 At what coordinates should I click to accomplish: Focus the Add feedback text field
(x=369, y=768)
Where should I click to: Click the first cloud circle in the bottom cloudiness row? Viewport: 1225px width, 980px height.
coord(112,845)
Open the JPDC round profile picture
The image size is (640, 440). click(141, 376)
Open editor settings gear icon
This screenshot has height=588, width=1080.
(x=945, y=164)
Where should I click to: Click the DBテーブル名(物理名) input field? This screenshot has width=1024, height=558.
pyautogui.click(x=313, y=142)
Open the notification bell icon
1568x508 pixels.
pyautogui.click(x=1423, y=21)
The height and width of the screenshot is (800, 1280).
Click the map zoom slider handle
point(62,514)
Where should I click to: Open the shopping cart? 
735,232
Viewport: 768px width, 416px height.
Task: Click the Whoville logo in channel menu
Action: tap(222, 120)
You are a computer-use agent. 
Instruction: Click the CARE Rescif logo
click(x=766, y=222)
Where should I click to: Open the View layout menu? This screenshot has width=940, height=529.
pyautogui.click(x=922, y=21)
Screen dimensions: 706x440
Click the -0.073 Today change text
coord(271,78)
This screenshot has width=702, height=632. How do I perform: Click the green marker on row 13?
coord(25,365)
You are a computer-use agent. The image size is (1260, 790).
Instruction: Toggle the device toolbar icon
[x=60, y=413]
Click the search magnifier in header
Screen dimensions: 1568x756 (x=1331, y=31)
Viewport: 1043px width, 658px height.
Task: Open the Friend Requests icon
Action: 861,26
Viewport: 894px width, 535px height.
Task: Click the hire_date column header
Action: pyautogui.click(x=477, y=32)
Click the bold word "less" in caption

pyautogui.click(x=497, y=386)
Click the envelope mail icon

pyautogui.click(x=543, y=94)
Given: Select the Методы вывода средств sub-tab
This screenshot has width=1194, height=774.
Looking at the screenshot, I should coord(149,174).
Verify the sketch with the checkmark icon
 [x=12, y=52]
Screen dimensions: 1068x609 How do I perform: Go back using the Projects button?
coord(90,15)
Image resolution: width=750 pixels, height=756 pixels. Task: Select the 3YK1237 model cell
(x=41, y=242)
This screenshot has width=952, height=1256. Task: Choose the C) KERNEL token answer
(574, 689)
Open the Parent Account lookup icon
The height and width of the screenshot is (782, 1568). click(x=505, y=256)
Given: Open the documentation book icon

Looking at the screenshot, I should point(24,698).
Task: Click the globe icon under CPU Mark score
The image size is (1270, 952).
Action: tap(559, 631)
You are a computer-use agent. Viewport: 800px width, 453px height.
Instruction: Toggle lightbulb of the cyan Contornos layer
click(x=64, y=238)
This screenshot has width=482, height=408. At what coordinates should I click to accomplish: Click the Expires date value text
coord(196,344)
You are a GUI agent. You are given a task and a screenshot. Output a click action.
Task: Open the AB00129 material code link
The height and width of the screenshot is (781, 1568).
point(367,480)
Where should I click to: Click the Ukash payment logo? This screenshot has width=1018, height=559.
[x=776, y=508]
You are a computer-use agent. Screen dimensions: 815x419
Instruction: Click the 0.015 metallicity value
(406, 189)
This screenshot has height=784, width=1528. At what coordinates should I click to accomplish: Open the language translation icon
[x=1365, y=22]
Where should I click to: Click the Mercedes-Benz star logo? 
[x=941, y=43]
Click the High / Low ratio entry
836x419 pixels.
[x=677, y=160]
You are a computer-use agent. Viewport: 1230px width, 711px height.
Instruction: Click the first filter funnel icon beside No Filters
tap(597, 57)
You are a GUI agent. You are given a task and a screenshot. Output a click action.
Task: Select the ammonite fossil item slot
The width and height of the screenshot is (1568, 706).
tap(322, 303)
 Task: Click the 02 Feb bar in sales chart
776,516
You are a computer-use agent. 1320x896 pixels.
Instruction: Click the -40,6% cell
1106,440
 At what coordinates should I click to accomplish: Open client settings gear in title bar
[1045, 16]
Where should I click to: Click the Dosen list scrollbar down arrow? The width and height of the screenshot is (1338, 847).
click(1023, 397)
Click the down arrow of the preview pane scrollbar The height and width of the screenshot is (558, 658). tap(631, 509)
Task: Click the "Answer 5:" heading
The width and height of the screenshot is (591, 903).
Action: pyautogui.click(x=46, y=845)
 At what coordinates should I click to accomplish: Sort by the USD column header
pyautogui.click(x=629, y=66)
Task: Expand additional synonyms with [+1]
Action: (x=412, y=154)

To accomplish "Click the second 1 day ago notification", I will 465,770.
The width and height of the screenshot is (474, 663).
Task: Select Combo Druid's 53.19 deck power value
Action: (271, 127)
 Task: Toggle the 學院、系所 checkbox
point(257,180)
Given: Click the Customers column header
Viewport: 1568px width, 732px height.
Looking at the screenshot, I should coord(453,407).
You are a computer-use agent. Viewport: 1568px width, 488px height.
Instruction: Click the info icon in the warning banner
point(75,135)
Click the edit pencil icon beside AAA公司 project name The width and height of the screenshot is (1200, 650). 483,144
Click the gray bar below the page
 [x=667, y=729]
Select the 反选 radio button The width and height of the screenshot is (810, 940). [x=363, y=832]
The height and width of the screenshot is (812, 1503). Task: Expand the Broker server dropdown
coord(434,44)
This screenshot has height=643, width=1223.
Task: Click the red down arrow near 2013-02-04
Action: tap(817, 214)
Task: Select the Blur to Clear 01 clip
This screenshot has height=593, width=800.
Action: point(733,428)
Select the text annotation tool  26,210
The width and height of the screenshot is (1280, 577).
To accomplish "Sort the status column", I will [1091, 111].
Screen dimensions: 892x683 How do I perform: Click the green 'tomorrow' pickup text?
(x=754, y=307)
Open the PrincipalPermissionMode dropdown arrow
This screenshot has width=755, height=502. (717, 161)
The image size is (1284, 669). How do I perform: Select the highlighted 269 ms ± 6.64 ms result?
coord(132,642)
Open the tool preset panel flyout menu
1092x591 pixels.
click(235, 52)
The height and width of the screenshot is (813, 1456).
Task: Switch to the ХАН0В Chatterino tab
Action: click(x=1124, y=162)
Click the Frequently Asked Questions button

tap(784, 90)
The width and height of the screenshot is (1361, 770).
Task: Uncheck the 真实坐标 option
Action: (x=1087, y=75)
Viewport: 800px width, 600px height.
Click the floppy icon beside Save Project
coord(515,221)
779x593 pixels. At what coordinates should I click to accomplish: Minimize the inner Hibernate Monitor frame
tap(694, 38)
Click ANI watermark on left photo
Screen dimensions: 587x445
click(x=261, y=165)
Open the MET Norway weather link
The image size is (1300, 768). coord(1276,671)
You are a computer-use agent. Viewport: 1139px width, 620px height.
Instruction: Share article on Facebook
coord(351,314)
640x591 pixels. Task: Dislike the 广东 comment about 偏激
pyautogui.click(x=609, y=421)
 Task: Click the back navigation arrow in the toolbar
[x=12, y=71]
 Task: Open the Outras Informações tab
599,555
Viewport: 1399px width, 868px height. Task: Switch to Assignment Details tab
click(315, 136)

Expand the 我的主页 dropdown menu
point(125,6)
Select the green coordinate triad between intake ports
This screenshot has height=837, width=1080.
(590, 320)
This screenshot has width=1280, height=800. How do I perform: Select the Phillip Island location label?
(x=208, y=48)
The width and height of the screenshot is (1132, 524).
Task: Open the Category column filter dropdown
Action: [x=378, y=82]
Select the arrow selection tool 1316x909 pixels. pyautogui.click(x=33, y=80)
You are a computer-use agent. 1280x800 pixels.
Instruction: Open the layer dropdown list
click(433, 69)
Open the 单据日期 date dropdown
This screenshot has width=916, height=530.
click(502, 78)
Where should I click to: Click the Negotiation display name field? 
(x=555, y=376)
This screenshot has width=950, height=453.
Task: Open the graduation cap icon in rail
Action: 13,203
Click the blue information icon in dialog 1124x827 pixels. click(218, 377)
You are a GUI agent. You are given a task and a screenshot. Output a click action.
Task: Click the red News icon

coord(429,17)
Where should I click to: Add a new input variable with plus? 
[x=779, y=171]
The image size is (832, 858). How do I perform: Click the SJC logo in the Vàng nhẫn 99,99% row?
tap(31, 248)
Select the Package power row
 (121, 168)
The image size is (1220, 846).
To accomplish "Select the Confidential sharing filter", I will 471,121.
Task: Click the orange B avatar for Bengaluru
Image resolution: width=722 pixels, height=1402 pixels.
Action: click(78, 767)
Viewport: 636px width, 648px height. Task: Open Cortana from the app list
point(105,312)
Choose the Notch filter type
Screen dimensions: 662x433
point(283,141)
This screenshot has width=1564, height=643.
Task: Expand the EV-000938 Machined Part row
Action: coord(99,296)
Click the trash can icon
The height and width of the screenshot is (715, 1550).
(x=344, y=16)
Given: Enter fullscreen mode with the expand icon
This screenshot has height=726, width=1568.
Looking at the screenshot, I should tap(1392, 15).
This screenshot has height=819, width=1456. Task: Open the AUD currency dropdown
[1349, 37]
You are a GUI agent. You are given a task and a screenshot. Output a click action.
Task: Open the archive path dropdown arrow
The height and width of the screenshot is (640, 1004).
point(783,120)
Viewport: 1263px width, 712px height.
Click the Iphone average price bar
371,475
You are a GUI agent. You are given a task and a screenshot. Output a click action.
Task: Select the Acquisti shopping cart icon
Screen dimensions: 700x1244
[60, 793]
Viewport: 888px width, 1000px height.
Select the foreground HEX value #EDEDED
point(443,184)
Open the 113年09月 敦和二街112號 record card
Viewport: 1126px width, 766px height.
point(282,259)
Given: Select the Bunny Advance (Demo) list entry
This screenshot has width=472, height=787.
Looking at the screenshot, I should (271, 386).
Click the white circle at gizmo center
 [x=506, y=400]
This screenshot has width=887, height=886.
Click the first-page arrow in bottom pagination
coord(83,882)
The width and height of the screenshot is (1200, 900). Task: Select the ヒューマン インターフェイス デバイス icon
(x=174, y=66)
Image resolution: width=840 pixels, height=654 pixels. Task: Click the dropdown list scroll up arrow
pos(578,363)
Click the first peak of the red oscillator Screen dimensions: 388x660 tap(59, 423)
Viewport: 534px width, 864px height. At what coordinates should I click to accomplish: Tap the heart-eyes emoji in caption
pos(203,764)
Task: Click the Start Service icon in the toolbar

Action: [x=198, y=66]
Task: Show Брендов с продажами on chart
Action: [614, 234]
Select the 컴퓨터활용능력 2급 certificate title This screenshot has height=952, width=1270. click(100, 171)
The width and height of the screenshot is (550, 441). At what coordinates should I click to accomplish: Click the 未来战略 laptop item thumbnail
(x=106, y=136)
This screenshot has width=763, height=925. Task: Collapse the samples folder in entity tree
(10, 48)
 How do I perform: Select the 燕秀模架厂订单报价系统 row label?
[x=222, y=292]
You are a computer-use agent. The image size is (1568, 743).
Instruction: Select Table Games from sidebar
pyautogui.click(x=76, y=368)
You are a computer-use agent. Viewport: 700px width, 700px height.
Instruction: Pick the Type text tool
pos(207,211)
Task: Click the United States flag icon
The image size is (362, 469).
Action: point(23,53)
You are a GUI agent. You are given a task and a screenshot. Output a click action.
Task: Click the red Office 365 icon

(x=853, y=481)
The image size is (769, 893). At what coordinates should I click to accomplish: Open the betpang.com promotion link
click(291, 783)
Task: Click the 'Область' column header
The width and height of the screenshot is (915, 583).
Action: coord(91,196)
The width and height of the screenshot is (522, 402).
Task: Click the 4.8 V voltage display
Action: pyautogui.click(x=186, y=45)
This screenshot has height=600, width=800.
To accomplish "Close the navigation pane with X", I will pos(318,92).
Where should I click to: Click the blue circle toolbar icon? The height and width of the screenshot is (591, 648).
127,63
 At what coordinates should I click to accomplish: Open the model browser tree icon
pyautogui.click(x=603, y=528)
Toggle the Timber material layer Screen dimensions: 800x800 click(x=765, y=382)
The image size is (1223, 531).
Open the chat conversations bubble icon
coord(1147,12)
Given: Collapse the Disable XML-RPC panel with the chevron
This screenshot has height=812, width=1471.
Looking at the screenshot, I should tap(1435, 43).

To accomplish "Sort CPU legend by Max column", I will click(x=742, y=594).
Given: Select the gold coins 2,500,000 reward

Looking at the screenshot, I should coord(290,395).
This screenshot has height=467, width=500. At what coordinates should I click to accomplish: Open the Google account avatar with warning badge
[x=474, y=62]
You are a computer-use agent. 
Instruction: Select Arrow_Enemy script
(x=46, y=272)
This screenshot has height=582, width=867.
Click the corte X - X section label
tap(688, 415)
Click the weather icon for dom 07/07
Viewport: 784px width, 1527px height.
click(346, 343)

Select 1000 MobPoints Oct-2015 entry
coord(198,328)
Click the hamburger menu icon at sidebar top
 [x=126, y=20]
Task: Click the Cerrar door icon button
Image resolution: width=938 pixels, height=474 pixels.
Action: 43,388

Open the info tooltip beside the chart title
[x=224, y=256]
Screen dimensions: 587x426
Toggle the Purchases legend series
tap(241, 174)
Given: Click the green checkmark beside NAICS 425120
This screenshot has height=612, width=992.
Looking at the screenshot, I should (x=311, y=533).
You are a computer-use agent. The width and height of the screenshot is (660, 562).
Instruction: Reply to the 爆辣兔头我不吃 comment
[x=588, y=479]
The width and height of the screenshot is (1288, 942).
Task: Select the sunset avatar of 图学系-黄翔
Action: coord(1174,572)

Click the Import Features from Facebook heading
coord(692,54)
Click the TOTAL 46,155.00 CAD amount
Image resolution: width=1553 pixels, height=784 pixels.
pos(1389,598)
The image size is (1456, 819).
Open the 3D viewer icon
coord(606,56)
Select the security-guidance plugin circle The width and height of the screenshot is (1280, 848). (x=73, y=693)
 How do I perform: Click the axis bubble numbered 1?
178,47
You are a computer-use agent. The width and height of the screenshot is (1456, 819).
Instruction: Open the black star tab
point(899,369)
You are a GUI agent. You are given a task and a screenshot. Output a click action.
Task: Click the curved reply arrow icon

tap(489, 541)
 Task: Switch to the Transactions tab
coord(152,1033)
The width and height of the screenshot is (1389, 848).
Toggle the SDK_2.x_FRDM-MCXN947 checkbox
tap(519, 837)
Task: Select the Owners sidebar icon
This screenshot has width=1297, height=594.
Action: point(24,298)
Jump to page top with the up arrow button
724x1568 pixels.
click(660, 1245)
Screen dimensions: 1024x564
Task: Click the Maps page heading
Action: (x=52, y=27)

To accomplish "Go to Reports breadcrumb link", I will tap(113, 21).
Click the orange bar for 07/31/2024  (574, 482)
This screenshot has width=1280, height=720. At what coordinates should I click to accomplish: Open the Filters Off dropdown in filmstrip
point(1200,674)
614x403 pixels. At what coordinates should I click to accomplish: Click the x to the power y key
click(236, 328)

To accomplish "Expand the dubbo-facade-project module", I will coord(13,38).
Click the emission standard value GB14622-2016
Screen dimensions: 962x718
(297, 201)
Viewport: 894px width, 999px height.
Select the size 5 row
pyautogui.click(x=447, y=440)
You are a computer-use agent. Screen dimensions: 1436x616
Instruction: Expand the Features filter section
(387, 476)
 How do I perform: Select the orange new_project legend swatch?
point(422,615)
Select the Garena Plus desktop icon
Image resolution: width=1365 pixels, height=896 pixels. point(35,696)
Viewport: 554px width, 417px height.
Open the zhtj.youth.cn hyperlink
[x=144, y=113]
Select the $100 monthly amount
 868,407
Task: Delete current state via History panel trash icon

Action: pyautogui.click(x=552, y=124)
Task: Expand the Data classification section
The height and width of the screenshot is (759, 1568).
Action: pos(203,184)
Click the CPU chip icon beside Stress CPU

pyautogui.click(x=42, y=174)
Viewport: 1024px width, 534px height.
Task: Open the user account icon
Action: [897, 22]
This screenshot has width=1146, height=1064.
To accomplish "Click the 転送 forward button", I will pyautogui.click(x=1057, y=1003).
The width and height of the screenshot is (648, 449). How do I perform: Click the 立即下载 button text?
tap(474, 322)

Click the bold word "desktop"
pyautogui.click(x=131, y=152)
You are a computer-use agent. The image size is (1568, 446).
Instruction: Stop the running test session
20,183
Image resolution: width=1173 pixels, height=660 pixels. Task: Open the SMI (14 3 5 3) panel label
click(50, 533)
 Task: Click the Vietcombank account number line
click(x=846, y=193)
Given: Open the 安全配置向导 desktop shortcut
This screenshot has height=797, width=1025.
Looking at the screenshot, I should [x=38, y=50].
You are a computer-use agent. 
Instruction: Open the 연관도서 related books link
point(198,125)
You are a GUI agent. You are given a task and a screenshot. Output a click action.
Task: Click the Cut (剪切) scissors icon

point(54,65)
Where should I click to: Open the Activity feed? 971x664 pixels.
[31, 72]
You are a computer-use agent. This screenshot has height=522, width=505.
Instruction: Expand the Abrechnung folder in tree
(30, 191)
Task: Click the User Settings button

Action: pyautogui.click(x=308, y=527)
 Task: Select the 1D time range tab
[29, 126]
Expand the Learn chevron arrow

_Prompt_.
Copy out each line of the listing that holds "material".

_Answer space_.
Task: Open the AB00129 material code link
Toggle the Timber material layer Screen dimensions: 800x800 click(x=765, y=382)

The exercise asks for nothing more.